A neighbor suggested I go to a meeting, that they were serving free food. I figured, what the heck, I'm broke and hungry...it was about 10 years ago, and I brought a pen and paper to take notes. It's a good thing I can do 8th-grade math without a calculator.
 
I had a guy who works in another office in my building try to get me in on this.

He got me to this big seminar at a hotel by saying that they were looking for website designers and managers and it was an information and interview session. It sounded legit so I went.

He sits me in the front row after introducing me around to everyone and I had no quiet escape, so I sat there for an hour. The guy giving the presentation looked at me and asked a question, I answered sourly and he realized I knew. He quickly attempts to take the opportunity to convince me and asks what is wrong. I say the words pyramid scheme and he has his answer all ready. It is a trickle down plan. The profits spread to us all and the more we work the more we earn. My response was, "It trickles in a pyramid shape." He said that it was a branching trickle plan and if I talked to him afterwards, because he had to move on, he would explain it to me.

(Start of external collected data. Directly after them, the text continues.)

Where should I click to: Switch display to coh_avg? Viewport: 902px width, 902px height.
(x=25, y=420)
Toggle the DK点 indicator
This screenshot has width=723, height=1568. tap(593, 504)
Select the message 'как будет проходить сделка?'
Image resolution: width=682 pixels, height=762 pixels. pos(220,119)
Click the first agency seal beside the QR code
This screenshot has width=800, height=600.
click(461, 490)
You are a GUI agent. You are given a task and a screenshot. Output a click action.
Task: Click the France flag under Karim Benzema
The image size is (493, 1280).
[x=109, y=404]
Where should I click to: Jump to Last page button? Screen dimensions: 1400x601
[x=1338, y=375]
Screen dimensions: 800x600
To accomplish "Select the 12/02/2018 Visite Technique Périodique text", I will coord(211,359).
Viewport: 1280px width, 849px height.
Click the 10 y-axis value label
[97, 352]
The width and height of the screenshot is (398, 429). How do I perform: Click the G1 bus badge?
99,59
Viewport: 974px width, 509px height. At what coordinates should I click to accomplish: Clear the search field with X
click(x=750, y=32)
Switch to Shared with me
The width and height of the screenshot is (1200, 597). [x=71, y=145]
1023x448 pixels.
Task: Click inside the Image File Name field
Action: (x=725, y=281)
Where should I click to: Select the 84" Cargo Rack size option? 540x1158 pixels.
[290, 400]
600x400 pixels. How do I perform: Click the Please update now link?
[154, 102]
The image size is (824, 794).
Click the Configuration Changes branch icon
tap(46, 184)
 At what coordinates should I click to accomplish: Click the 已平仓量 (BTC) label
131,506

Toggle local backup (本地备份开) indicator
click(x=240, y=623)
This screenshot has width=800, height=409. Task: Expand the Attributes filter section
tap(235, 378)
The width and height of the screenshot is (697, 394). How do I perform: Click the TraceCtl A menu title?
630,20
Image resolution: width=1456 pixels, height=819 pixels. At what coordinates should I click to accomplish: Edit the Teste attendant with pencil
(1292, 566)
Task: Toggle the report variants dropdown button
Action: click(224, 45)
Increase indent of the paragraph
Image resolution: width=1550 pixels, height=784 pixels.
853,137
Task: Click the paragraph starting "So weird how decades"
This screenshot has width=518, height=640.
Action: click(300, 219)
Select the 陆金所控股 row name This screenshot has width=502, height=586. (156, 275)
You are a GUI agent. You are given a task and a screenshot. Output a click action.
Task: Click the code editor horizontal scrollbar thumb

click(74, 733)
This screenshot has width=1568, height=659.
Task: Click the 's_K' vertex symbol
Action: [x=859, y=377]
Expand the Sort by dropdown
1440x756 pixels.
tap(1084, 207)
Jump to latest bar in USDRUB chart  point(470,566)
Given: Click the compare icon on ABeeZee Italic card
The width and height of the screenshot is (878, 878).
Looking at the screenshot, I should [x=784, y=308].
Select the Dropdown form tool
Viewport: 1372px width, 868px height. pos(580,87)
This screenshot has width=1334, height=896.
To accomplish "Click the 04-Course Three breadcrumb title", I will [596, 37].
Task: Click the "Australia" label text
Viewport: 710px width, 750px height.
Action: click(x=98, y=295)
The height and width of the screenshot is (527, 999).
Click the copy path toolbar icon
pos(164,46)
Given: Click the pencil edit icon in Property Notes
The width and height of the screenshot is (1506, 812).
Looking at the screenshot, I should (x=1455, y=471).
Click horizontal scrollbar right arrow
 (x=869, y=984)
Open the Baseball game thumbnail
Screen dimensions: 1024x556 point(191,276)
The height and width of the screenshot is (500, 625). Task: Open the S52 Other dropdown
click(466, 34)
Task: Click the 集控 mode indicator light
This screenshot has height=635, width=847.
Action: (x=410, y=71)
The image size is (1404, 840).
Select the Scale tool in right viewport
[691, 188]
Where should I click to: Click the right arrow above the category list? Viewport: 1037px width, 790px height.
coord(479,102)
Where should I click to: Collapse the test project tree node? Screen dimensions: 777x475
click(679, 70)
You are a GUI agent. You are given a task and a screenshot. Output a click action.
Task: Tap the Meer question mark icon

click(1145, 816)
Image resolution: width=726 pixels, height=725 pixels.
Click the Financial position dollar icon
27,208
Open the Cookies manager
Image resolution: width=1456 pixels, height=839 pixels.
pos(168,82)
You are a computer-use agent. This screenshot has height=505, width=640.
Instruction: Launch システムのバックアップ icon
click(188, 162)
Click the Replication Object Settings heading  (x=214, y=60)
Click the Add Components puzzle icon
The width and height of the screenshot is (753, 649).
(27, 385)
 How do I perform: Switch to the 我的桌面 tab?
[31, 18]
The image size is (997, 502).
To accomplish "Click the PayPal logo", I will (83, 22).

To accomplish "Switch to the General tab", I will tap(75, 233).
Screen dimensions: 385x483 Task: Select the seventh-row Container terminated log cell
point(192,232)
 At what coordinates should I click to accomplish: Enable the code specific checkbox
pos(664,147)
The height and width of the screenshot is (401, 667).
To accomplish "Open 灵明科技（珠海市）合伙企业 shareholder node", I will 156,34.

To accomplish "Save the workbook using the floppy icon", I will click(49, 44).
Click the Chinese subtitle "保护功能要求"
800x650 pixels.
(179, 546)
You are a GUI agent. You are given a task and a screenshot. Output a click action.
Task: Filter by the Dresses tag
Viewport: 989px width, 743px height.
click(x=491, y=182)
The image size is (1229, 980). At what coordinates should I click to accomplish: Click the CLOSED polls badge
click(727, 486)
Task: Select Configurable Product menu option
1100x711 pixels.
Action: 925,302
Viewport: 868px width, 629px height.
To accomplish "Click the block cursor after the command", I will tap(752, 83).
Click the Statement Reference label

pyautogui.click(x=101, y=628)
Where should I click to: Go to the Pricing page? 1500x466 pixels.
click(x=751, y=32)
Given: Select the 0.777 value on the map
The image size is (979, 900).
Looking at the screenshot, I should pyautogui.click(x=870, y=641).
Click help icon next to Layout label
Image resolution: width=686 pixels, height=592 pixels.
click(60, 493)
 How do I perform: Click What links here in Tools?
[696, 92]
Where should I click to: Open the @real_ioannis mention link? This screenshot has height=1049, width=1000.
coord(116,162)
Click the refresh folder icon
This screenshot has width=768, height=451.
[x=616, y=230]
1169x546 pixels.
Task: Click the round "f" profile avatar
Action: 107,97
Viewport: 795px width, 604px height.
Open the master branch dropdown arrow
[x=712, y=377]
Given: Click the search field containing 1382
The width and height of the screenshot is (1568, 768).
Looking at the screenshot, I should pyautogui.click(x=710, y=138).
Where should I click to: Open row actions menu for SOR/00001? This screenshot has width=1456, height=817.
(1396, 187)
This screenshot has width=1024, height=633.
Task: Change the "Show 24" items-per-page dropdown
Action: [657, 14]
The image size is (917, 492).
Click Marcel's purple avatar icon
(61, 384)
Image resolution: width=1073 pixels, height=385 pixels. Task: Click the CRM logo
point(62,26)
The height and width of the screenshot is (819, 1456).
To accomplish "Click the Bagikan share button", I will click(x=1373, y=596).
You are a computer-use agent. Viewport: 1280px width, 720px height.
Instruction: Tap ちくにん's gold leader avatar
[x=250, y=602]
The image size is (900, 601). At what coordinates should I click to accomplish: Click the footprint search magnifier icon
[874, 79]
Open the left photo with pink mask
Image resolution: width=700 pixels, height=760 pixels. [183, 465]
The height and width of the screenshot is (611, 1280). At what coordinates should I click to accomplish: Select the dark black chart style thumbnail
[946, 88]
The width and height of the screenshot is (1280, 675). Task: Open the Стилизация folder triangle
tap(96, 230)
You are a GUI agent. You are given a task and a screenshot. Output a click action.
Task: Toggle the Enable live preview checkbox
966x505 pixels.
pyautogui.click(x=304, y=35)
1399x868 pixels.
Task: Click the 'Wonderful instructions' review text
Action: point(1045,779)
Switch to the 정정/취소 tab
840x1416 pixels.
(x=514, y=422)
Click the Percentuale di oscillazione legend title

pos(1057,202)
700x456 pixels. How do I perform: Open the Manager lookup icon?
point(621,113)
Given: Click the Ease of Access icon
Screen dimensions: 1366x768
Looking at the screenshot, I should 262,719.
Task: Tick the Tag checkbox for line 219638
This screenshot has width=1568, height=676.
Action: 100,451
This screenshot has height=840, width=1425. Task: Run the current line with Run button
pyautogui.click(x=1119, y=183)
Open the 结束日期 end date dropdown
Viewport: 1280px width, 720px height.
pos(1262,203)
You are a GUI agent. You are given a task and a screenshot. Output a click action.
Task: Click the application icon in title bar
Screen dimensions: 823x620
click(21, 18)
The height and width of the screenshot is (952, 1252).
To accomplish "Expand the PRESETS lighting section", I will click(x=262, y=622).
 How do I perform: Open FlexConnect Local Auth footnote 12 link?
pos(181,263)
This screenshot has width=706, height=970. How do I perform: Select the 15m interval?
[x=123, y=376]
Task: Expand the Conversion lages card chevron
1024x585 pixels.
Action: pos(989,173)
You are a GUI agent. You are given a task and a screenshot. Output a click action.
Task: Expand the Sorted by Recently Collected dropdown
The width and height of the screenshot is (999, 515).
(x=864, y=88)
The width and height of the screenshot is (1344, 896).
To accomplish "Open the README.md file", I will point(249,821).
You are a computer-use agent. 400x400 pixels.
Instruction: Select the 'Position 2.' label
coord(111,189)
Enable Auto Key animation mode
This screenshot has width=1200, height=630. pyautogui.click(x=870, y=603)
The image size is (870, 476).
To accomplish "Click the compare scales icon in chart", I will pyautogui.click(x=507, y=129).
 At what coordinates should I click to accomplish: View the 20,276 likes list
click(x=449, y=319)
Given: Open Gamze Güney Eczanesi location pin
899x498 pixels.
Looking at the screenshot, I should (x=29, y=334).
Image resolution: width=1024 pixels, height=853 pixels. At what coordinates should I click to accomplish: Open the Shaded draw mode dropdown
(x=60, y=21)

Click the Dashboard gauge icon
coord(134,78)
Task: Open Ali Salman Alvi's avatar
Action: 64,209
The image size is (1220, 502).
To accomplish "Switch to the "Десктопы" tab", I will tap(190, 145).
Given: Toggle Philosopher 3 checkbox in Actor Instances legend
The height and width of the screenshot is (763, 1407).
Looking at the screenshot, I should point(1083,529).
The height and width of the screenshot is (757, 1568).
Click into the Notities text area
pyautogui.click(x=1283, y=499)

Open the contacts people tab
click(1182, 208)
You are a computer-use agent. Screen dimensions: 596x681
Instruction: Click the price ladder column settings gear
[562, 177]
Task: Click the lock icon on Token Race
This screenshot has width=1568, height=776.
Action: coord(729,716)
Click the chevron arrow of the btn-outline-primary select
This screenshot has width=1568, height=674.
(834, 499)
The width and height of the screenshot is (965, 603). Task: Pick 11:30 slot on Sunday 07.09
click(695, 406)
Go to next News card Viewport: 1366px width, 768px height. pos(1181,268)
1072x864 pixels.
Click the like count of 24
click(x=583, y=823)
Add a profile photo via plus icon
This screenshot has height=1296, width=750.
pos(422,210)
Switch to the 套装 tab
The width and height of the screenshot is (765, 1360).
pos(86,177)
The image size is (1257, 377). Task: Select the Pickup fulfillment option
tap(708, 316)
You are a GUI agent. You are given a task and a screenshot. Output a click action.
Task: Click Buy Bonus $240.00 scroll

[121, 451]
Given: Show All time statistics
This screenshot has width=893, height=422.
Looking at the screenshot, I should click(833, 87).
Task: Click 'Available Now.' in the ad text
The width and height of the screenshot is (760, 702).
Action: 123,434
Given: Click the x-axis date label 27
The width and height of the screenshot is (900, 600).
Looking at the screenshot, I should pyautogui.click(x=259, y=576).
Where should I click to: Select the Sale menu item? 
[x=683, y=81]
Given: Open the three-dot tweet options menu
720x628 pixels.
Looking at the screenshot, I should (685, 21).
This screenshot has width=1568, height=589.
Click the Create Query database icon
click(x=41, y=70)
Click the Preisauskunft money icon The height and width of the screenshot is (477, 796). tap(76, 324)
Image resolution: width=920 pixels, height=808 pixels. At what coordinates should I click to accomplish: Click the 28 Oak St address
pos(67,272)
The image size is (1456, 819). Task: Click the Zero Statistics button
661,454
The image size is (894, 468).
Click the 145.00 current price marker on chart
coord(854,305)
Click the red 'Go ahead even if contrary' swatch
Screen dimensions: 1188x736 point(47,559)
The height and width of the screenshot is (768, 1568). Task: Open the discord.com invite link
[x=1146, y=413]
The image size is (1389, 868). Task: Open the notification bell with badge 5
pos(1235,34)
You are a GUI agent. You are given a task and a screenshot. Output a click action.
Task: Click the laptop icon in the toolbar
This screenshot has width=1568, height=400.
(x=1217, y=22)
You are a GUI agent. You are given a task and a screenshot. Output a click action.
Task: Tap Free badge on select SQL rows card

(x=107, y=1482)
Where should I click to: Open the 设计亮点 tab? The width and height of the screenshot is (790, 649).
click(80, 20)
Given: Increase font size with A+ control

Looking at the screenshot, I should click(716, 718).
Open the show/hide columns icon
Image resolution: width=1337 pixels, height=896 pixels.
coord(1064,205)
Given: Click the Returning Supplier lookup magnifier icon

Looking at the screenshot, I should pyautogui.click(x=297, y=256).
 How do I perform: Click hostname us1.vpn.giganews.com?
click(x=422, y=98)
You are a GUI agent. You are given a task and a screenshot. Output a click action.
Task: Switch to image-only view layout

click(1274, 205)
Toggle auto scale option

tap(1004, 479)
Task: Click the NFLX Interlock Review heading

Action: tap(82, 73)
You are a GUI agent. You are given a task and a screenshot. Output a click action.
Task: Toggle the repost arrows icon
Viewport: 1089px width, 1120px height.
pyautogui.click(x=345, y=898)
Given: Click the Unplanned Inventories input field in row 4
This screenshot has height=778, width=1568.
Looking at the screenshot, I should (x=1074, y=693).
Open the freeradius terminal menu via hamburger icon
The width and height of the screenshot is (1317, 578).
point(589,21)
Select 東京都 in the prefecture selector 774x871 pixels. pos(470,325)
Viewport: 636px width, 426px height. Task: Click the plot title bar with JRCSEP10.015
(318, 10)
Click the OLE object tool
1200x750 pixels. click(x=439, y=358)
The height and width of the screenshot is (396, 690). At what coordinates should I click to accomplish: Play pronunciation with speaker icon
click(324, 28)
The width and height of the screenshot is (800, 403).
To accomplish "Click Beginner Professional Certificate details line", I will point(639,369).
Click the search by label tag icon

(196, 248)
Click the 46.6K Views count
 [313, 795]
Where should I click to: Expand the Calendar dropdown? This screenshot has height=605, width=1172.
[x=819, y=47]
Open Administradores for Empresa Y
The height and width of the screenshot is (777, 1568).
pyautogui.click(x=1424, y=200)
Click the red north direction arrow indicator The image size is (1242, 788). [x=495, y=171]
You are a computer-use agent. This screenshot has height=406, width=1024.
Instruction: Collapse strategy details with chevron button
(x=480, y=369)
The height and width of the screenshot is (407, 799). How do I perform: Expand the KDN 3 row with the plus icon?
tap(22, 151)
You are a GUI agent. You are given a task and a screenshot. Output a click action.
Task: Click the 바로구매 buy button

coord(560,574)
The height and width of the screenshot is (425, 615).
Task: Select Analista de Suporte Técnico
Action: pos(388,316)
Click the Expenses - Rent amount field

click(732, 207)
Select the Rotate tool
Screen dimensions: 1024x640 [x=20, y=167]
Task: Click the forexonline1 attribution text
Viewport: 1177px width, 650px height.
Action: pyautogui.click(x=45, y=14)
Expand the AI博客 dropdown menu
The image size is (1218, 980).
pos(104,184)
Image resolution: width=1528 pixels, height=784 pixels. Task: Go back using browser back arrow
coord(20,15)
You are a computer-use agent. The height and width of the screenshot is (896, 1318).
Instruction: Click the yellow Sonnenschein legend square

After the presentation was over and we were supposed to meet our sponsor to get answers to any questions I skirted along the wall avoiding the crowd and was out of there in roughly 5 seconds. My sponsor came outside just as I was shutting my car door. I caught him start to say my name, but missed the last of it. He was waving and saying something but as I was making my engine nearly redline I couldn't hear it. He called me every day for a week. Thank God for caller ID.

He saw me outside and didn't even bother doing more than saying, "Hey." I saw him talking to a co-worker about a week later and as soon as they were finished I called the co-worker over to warn him. The guy stood there staring at me. I wanted him to know that no pyramid schemes were getting played on anyone I knew.

No one else has been talked to since.


The idea was that I ran my own website and got others to run websites, so not only did I get money from people under me buying stuff, but from their website profits and my website profits as well. It also only went down 7 people, me counting as one. The rest of the profits went to the head guy.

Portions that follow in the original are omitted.